● To do: Only one span of the listing below is wanted: the lines from the one with "This screenshot has width=1424, height=1068." through the one with "Viewport: 1081px width, 721px height.", reproduced exactly, both ends kept.

● Record extracts:

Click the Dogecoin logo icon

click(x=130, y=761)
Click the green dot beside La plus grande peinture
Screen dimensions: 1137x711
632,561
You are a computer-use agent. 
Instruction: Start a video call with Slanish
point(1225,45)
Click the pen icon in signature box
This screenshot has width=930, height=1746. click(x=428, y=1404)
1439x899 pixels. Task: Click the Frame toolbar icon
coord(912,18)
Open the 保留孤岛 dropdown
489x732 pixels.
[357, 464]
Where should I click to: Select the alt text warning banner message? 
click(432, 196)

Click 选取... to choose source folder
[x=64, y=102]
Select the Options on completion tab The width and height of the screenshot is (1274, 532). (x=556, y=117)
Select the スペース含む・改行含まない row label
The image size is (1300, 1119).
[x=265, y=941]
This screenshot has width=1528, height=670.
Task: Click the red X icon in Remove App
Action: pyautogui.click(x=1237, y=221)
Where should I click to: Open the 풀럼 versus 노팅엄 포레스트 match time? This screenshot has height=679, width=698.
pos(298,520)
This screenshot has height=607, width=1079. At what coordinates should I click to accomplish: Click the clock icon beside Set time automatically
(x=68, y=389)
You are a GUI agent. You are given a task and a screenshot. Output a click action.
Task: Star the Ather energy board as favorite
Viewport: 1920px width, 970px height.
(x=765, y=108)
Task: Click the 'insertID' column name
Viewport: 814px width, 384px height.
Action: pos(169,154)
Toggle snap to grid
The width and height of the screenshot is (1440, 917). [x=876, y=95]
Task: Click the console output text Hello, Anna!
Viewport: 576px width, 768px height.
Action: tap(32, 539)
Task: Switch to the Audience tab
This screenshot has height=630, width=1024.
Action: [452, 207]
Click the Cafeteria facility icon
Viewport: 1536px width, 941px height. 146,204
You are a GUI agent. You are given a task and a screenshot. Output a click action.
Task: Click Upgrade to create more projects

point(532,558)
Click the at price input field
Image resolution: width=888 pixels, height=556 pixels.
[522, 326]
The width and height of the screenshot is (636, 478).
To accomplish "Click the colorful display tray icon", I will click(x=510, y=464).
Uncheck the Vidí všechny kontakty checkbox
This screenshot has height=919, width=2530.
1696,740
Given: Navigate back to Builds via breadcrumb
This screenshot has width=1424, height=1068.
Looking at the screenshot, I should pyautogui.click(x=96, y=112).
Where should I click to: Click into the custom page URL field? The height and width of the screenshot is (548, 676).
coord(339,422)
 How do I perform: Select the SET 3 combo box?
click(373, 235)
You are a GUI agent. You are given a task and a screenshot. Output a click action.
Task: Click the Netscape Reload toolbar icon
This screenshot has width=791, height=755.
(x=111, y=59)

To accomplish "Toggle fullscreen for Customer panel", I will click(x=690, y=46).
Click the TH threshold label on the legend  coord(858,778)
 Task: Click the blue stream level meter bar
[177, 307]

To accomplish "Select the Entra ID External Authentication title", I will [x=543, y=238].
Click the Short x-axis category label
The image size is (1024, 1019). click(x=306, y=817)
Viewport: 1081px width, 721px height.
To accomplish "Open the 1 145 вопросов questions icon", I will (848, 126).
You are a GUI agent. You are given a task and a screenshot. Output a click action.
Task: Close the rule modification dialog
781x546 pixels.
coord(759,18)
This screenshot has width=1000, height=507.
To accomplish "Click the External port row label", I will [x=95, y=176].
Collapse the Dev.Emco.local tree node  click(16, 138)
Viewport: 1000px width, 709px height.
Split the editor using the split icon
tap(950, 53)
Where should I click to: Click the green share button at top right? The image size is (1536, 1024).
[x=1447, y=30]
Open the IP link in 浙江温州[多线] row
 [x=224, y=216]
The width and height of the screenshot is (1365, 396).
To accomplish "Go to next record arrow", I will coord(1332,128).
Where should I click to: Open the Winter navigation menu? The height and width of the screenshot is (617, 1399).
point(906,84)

● Solution for this exercise:
This screenshot has width=1424, height=1068.
Looking at the screenshot, I should pyautogui.click(x=96, y=112).
Where should I click to: Click into the custom page URL field? The height and width of the screenshot is (548, 676).
coord(339,422)
 How do I perform: Select the SET 3 combo box?
click(373, 235)
You are a GUI agent. You are given a task and a screenshot. Output a click action.
Task: Click the Netscape Reload toolbar icon
This screenshot has width=791, height=755.
(x=111, y=59)

To accomplish "Toggle fullscreen for Customer panel", I will click(x=690, y=46).
Click the TH threshold label on the legend  coord(858,778)
 Task: Click the blue stream level meter bar
[177, 307]

To accomplish "Select the Entra ID External Authentication title", I will [x=543, y=238].
Click the Short x-axis category label
The image size is (1024, 1019). click(x=306, y=817)
Viewport: 1081px width, 721px height.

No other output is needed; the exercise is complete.